Et le politologue d’ajouter que l’UDC a besoin de membres issus de l’immigration. «Cela permet au parti de dire qu’il ne fait pas de discrimination à l’égard des étrangers.»

Provoquer le changement

Croate et Suisse, Niko Trlin a participé à la fondation de la Neue Heimat Zoug, première branche cantonale du groupe Neue Heimat Schweiz. Il soutient l’UDC parce que, selon lui, c’est l’un des seuls partis qui porte les «valeurs suisses». « Je voulais contribuer à la conservation de la vie privilégiée que nous avons en Suisse», explique-t-il.

Il comprend que sa position puisse surprendre, vu son origine croate: «Mais si je veux changer les choses concernant les étrangers, il n’est pas bon de crier depuis l’autre rive de la rivière. Je dois être au milieu de l’action.»

Yvette Estermann siège au Conseil national depuis 2007. Elle est l’une des personnes naturalisées au Parlement à l’heure actuelle avec la socialiste Ada Marra, d’origine italienne.

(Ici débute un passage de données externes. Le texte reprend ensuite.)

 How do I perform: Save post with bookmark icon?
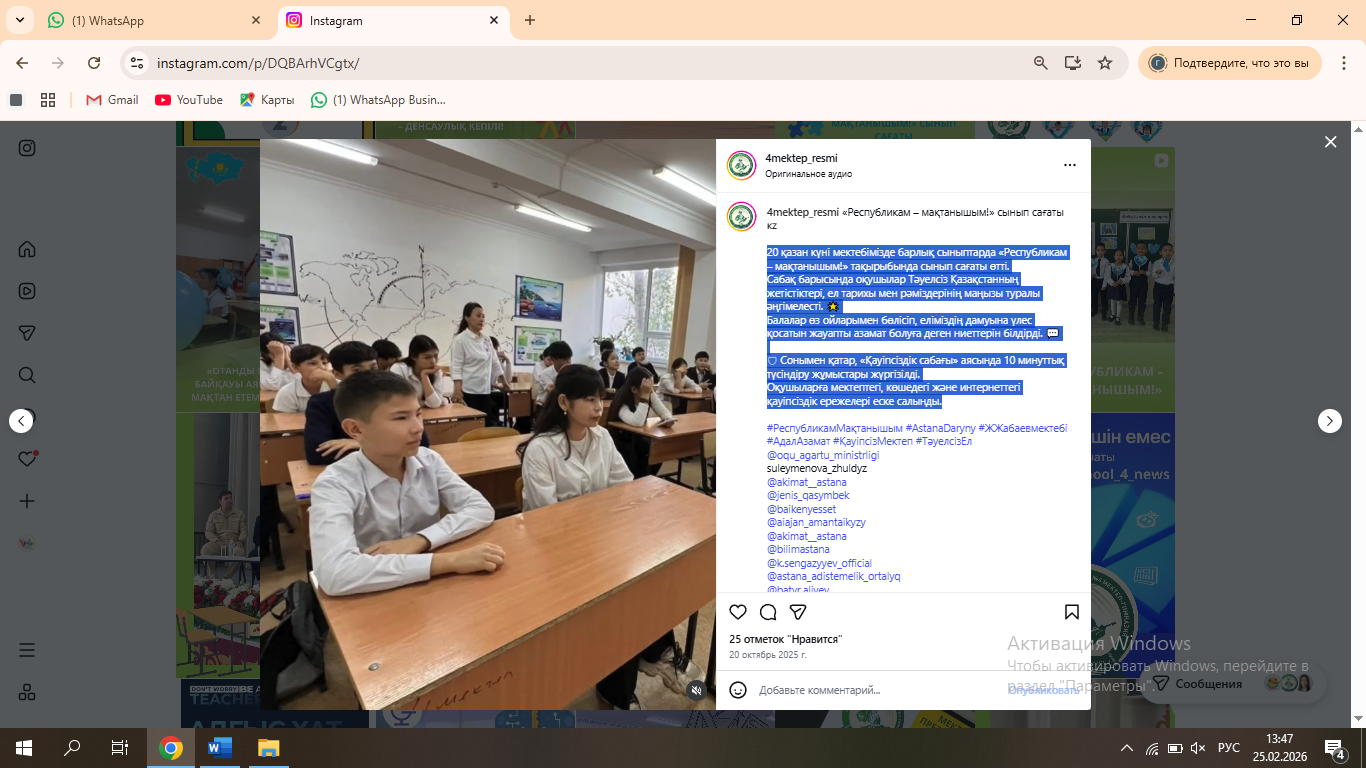[1071, 612]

Yvette Estermann a obtenu la nationalité suisse en 1999, avant d’adhérer l’année suivante à l’UDC à Kriens, dans le canton de Lucerne. Elle assure n’avoir eu aucune difficulté à choisir un parti auquel adhérer. En regardant les débats politiques à la télévision, elle a été impressionnée par Christoph Blocher, la figure de proue du parti: «Il fait des déclarations claires. Il est authentique. En étudiant le programme de l’UDC, ça m’a confirmé que c’était la bonne direction.»

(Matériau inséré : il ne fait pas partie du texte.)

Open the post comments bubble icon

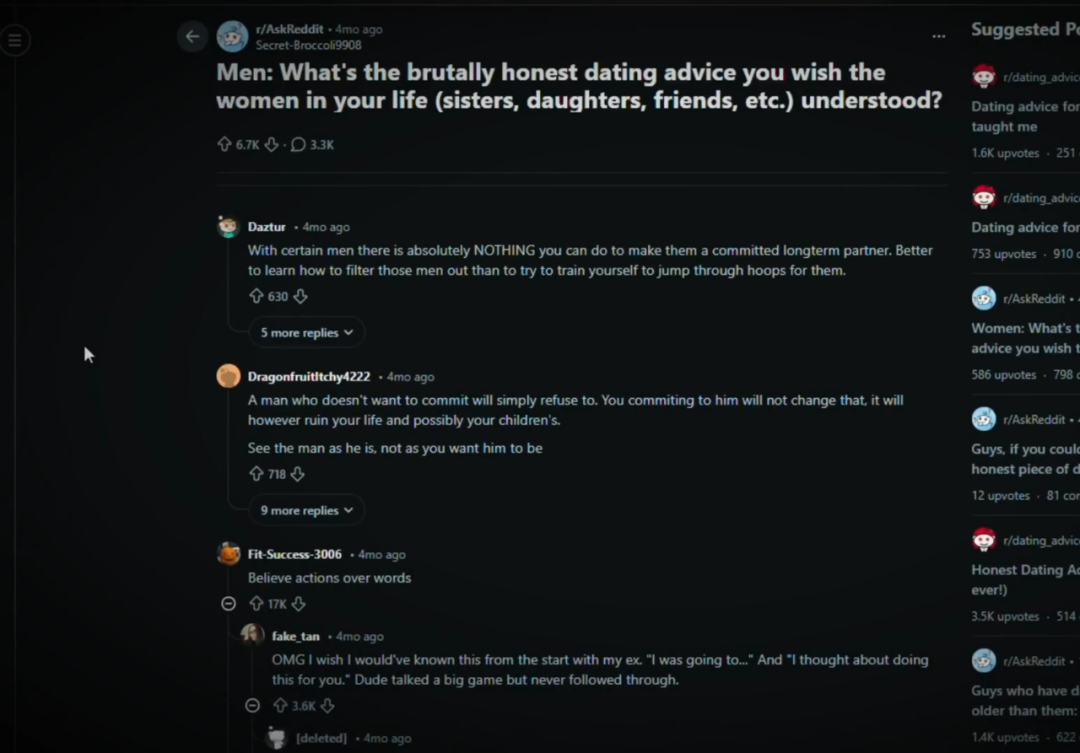pos(297,145)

Plus suisse que les Suisses

Le programme du parti pour la législature 2011-2015 tient dans un document de plus de 100 pages rempli de statistiques, de citations et de photos sur papier glacé. Les arguments du parti sont décrits en détail. «Quand les gens votent pour l’UDC, nous voulons qu’ils sachent exactement ce qu’ils vont obtenir, dit le texte d’introduction. L’UDC parle d’une voix claire et suit une direction claire et fiable.»

Certaines de ces valeurs – comme la souveraineté, la démocratie directe et la responsabilité personnelle – sont revendiquées par la plupart des partis politiques suisses. D’autres thèmes – comme le rejet de l’adhésion à l’UE et la réduction de la criminalité par l’expulsion des criminels étrangers – ne le sont pas.

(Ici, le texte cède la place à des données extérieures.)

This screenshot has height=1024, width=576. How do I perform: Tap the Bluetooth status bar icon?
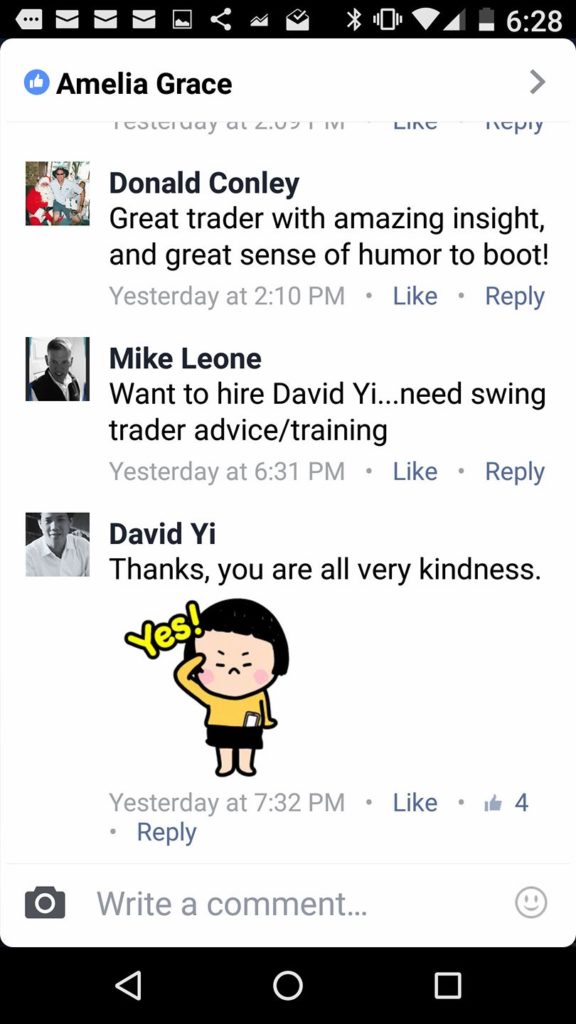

Alors, y a-t-il de bons et de mauvais étrangers? Non, répond le président du parti Toni Brunner, mais «comme partout, il y a de bonnes et de mauvaises personnes, tant parmi les étrangers que les Suisses. Des criminels qui ne respectent pas la loi ou mettent leur propre culture au-dessus de la législation du pays.» Toute personne qui vit en Suisse doit respecter la Constitution suisse, insiste Toni Brunner.

Se mobiliser pour l’identité suisse ne pose pas de problème pour Yvette Estermann. En 2008, elle a présenté une motion au parlement exigeant des parlementaires qu’ils chantent l’hymne national avant le début de chaque nouvelle session. « Beaucoup ont apprécié et dit: vous nous enseignez comment être suisse.»

Quant à Toni Brunner, il me sert chaleureusement la main en apprenant ma récente naturalisation : «Félicitations! Bienvenue. Il ne doit pas être facile de devenir suisse. Mais quand vous le devenez, c’est un privilège qui signifie que la citoyenneté permet de contribuer aux décisions. La lutte pour ce droit vaut la peine, même si cela prend cinq ou dix ans.»